• What you need to do:
From the first line to the last, retype the listing without any alteration.

Records provided: Begin

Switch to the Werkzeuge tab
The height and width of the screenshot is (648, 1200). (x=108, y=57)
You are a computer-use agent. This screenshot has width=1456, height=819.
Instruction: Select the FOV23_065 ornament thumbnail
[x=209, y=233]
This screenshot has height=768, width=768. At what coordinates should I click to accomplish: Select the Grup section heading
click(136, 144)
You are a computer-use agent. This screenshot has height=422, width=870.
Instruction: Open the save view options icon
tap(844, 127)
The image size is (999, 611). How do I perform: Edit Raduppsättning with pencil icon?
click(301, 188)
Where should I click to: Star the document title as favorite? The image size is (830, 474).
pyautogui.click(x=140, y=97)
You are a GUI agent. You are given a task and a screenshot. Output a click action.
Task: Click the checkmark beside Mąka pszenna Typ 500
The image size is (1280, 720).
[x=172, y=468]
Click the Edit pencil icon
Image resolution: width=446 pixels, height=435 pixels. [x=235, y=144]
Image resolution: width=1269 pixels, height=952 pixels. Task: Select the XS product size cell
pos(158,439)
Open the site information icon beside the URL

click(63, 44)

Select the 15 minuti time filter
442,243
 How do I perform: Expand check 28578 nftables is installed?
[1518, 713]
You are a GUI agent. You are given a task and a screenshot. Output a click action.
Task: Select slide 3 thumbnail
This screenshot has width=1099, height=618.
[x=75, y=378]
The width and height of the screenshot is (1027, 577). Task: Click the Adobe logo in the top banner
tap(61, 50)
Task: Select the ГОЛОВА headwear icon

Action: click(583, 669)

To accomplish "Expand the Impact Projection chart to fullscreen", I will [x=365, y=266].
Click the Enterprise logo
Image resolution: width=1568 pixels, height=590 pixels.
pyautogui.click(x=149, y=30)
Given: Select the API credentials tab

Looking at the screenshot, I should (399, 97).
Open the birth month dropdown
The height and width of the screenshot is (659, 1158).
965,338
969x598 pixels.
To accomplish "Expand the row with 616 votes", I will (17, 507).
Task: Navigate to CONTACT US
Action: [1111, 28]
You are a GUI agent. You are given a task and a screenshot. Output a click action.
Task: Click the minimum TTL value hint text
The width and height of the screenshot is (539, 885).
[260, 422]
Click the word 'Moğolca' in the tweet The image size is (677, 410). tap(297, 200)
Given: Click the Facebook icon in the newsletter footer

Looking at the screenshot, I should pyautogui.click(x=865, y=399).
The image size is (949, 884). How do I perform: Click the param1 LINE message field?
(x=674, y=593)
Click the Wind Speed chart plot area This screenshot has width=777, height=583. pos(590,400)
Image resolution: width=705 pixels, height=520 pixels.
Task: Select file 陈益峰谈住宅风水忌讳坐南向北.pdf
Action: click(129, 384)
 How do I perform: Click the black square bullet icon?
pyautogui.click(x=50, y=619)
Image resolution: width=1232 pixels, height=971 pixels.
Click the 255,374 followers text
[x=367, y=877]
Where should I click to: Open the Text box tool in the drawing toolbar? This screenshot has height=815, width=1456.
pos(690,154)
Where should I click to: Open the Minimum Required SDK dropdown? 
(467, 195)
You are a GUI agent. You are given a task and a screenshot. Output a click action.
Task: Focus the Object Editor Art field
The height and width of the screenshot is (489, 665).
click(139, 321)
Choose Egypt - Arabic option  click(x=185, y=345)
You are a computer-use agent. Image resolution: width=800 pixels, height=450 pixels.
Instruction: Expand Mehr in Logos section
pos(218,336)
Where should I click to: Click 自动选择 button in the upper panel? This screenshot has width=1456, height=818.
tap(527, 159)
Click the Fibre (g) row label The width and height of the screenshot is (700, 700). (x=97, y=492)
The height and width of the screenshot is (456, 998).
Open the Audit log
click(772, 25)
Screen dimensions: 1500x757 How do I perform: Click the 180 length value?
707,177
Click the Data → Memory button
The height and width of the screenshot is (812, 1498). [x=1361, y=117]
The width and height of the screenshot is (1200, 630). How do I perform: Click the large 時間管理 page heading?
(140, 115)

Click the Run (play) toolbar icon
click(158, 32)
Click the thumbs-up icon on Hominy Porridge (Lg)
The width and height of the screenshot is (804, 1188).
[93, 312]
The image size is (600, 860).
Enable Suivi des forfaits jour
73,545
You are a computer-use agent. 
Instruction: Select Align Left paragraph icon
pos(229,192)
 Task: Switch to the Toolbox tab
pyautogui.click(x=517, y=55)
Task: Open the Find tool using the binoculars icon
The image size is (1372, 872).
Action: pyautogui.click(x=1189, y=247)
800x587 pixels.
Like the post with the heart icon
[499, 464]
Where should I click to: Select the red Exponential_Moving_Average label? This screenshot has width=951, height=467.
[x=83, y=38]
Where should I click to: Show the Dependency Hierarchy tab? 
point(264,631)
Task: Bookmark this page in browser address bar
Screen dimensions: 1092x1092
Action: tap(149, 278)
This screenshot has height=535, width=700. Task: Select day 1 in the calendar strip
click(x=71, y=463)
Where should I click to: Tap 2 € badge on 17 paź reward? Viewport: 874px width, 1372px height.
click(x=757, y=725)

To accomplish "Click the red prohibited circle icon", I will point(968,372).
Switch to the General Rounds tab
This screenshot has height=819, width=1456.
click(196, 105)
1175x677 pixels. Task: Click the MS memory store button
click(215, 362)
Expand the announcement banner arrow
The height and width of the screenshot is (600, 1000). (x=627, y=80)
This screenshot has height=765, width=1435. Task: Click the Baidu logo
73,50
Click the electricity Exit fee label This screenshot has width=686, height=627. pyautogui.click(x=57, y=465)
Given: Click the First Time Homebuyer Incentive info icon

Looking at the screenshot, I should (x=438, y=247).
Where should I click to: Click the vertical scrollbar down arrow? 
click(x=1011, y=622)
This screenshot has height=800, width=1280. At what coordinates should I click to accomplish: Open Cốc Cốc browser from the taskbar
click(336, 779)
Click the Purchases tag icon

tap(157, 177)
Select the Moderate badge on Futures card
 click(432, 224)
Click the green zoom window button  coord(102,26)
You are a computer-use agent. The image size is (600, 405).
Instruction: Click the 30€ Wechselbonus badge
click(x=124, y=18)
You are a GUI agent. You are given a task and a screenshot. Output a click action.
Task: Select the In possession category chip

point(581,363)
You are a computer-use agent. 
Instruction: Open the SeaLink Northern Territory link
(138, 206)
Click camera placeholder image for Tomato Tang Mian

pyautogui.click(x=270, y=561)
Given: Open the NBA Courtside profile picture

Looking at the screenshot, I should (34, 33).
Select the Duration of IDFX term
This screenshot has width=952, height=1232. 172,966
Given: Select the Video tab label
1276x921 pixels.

Records provided: End

• Answer box:
Switch to the Werkzeuge tab
The height and width of the screenshot is (648, 1200). (x=108, y=57)
You are a computer-use agent. This screenshot has width=1456, height=819.
Instruction: Select the FOV23_065 ornament thumbnail
[x=209, y=233]
This screenshot has height=768, width=768. At what coordinates should I click to accomplish: Select the Grup section heading
click(136, 144)
You are a computer-use agent. This screenshot has height=422, width=870.
Instruction: Open the save view options icon
tap(844, 127)
The image size is (999, 611). How do I perform: Edit Raduppsättning with pencil icon?
click(301, 188)
Where should I click to: Star the document title as favorite? The image size is (830, 474).
pyautogui.click(x=140, y=97)
You are a GUI agent. You are given a task and a screenshot. Output a click action.
Task: Click the checkmark beside Mąka pszenna Typ 500
The image size is (1280, 720).
[x=172, y=468]
Click the Edit pencil icon
Image resolution: width=446 pixels, height=435 pixels. [x=235, y=144]
Image resolution: width=1269 pixels, height=952 pixels. Task: Select the XS product size cell
pos(158,439)
Open the site information icon beside the URL

click(63, 44)

Select the 15 minuti time filter
442,243
 How do I perform: Expand check 28578 nftables is installed?
[1518, 713]
You are a GUI agent. You are given a task and a screenshot. Output a click action.
Task: Select slide 3 thumbnail
This screenshot has width=1099, height=618.
[x=75, y=378]
The width and height of the screenshot is (1027, 577). Task: Click the Adobe logo in the top banner
tap(61, 50)
Task: Select the ГОЛОВА headwear icon

Action: click(583, 669)

To accomplish "Expand the Impact Projection chart to fullscreen", I will [x=365, y=266].
Click the Enterprise logo
Image resolution: width=1568 pixels, height=590 pixels.
pyautogui.click(x=149, y=30)
Given: Select the API credentials tab

Looking at the screenshot, I should (399, 97).
Open the birth month dropdown
The height and width of the screenshot is (659, 1158).
965,338
969x598 pixels.
To accomplish "Expand the row with 616 votes", I will (17, 507).
Task: Navigate to CONTACT US
Action: [1111, 28]
You are a GUI agent. You are given a task and a screenshot. Output a click action.
Task: Click the minimum TTL value hint text
The width and height of the screenshot is (539, 885).
[260, 422]
Click the word 'Moğolca' in the tweet The image size is (677, 410). tap(297, 200)
Given: Click the Facebook icon in the newsletter footer

Looking at the screenshot, I should pyautogui.click(x=865, y=399).
The image size is (949, 884). How do I perform: Click the param1 LINE message field?
(x=674, y=593)
Click the Wind Speed chart plot area This screenshot has width=777, height=583. pos(590,400)
Image resolution: width=705 pixels, height=520 pixels.
Task: Select file 陈益峰谈住宅风水忌讳坐南向北.pdf
Action: click(129, 384)
 How do I perform: Click the black square bullet icon?
pyautogui.click(x=50, y=619)
Image resolution: width=1232 pixels, height=971 pixels.
Click the 255,374 followers text
[x=367, y=877]
Where should I click to: Open the Text box tool in the drawing toolbar? This screenshot has height=815, width=1456.
pos(690,154)
Where should I click to: Open the Minimum Required SDK dropdown? 
(467, 195)
You are a GUI agent. You are given a task and a screenshot. Output a click action.
Task: Focus the Object Editor Art field
The height and width of the screenshot is (489, 665).
click(139, 321)
Choose Egypt - Arabic option  click(x=185, y=345)
You are a computer-use agent. Image resolution: width=800 pixels, height=450 pixels.
Instruction: Expand Mehr in Logos section
pos(218,336)
Where should I click to: Click 自动选择 button in the upper panel? This screenshot has width=1456, height=818.
tap(527, 159)
Click the Fibre (g) row label The width and height of the screenshot is (700, 700). (x=97, y=492)
The height and width of the screenshot is (456, 998).
Open the Audit log
click(772, 25)
Screen dimensions: 1500x757 How do I perform: Click the 180 length value?
707,177
Click the Data → Memory button
The height and width of the screenshot is (812, 1498). [x=1361, y=117]
The width and height of the screenshot is (1200, 630). How do I perform: Click the large 時間管理 page heading?
(140, 115)

Click the Run (play) toolbar icon
click(158, 32)
Click the thumbs-up icon on Hominy Porridge (Lg)
The width and height of the screenshot is (804, 1188).
[93, 312]
The image size is (600, 860).
Enable Suivi des forfaits jour
73,545
You are a computer-use agent. 
Instruction: Select Align Left paragraph icon
pos(229,192)
 Task: Switch to the Toolbox tab
pyautogui.click(x=517, y=55)
Task: Open the Find tool using the binoculars icon
The image size is (1372, 872).
Action: pyautogui.click(x=1189, y=247)
800x587 pixels.
Like the post with the heart icon
[499, 464]
Where should I click to: Select the red Exponential_Moving_Average label? This screenshot has width=951, height=467.
[x=83, y=38]
Where should I click to: Show the Dependency Hierarchy tab? 
point(264,631)
Task: Bookmark this page in browser address bar
Screen dimensions: 1092x1092
Action: tap(149, 278)
This screenshot has height=535, width=700. Task: Select day 1 in the calendar strip
click(x=71, y=463)
Where should I click to: Tap 2 € badge on 17 paź reward? Viewport: 874px width, 1372px height.
click(x=757, y=725)

To accomplish "Click the red prohibited circle icon", I will point(968,372).
Switch to the General Rounds tab
This screenshot has height=819, width=1456.
click(196, 105)
1175x677 pixels. Task: Click the MS memory store button
click(215, 362)
Expand the announcement banner arrow
The height and width of the screenshot is (600, 1000). (x=627, y=80)
This screenshot has height=765, width=1435. Task: Click the Baidu logo
73,50
Click the electricity Exit fee label This screenshot has width=686, height=627. pyautogui.click(x=57, y=465)
Given: Click the First Time Homebuyer Incentive info icon

Looking at the screenshot, I should (x=438, y=247).
Where should I click to: Click the vertical scrollbar down arrow? 
click(x=1011, y=622)
This screenshot has height=800, width=1280. At what coordinates should I click to accomplish: Open Cốc Cốc browser from the taskbar
click(336, 779)
Click the Purchases tag icon

tap(157, 177)
Select the Moderate badge on Futures card
 click(432, 224)
Click the green zoom window button  coord(102,26)
You are a computer-use agent. The image size is (600, 405).
Instruction: Click the 30€ Wechselbonus badge
click(x=124, y=18)
You are a GUI agent. You are given a task and a screenshot. Output a click action.
Task: Select the In possession category chip

point(581,363)
You are a computer-use agent. 
Instruction: Open the SeaLink Northern Territory link
(138, 206)
Click camera placeholder image for Tomato Tang Mian

pyautogui.click(x=270, y=561)
Given: Open the NBA Courtside profile picture

Looking at the screenshot, I should (34, 33).
Select the Duration of IDFX term
This screenshot has width=952, height=1232. 172,966
Given: Select the Video tab label
1276x921 pixels.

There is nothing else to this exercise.